Define stopping times for each $n$ inductively:

$T^{n,1} = \inf\{t >0 : |\Delta X_t|>\frac{1}{n}\},$

$T^{n,k}=\inf\{t >T^{n,k-1} : |\Delta X_t|>\frac{1}{n}\}.$

Then $T^{n,k}>T^{n,k-1}$ a.s. on $\{T^{n,k-1}<\infty\}$. Moreover $$\{|\Delta X_t|>0\}=\bigcup_{n,k}\{|\Delta X_{T^{n,k}}1_{T^{n,k}<\infty}|>0\}.\tag{1}$$

I am trying to understand this argument. We are trying to establish the LHS of (1) has measure $0$, and using the assumption, it suffices to establish $(1)$.

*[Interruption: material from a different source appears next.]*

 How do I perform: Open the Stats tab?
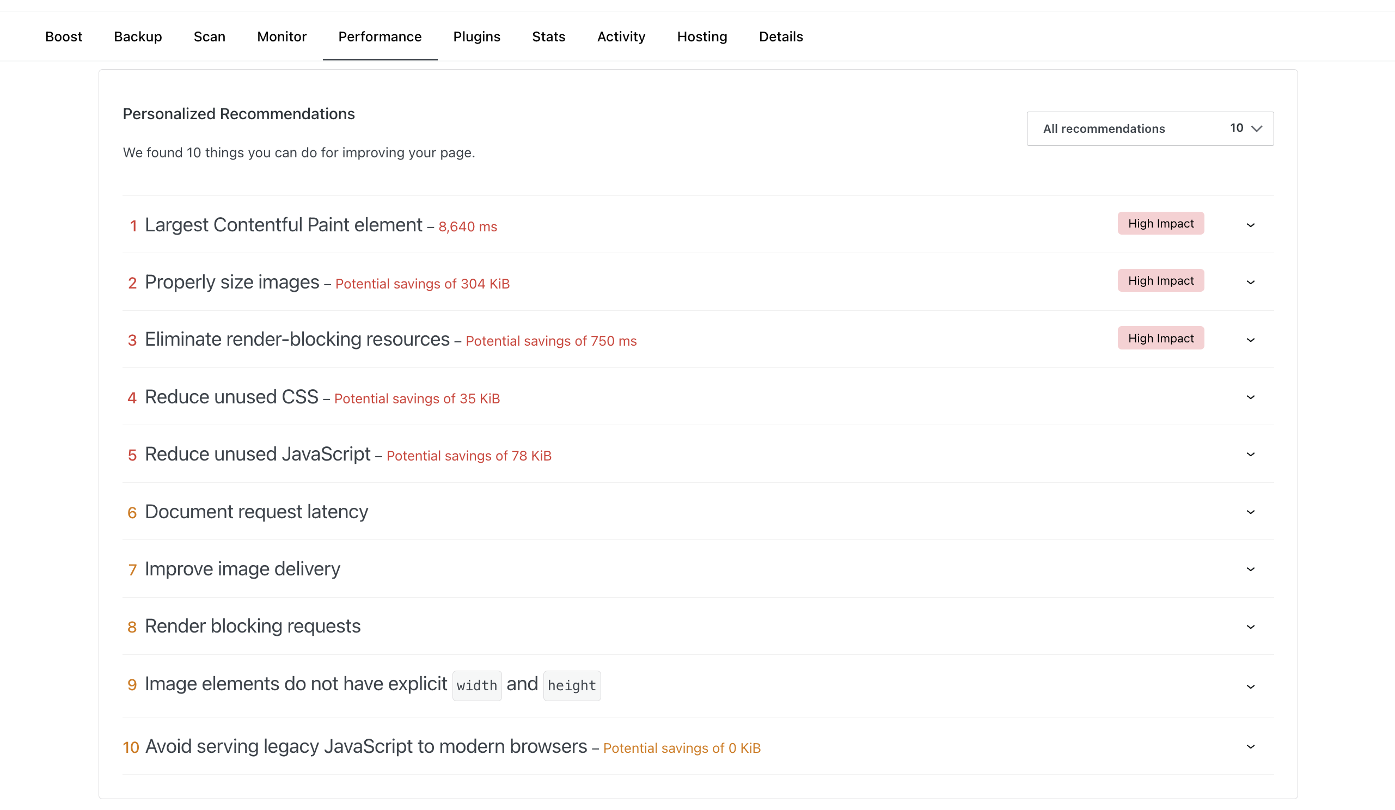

We know $$\{|\Delta X_t|>0\}=\bigcup_{n}\{\omega: \exists t>0, s.t. |\Delta X_t|>\frac{1}{n}\}.\tag{2}$$ Comparing (2) with (1), we know it suffices to show $$\{\omega: \exists t>0, s.t. |\Delta X_t|>\frac{1}{n}\}=\bigcup_{k}\{|\Delta X_{T^{n,k}}1_{T^{n,k}<\infty}|>0\}.$$

Then I don't know how to proceed. In particular, I don't know what the state of $\Delta X_{T^{n,k}}$ since $\Delta X_t$ does not have any continuity. Moreover, I don't understand why "$T^{n,k}>T^{n,k-1}$ a.s. on $\{T^{n,k-1}<\infty\}$" is true and how to use it.

Answer 1

Let $t_0\in (0,\infty)$. We prove the result on $[0,t_o]$. X is cadlag $\implies\{t:|\Delta X_t|>0\}$ is countable a.s. $$\cup_{n=1}^\infty \{t:|\Delta X_t|>1/n\}=\{t:|\Delta X_t|>0\}.$$ Now, define inductively $T^{n,k}$ as you have done above. The definition of $T^{n,k}$ implies $T^{n,k}>T^{n,k-1}$ a.s. on $\{T^{n,k-1}< \infty \}.$ Protter says these are stopping times as a result of Theorem 4, but $\Delta X$ is not cadlag. So, thereom 4 specifically does not apply. He mentions the Debut theorem after that. I consulted Medvegyev's Stochastic Integration Theory for a discussion of the Debut Theorem. $\Delta X$ is progressively measurable since $X$ is cadlag. The Debut theorem implies they are stopping times. Finally, the last line of the proof follows by noting that the countable union of sets of measure zero has measure zero.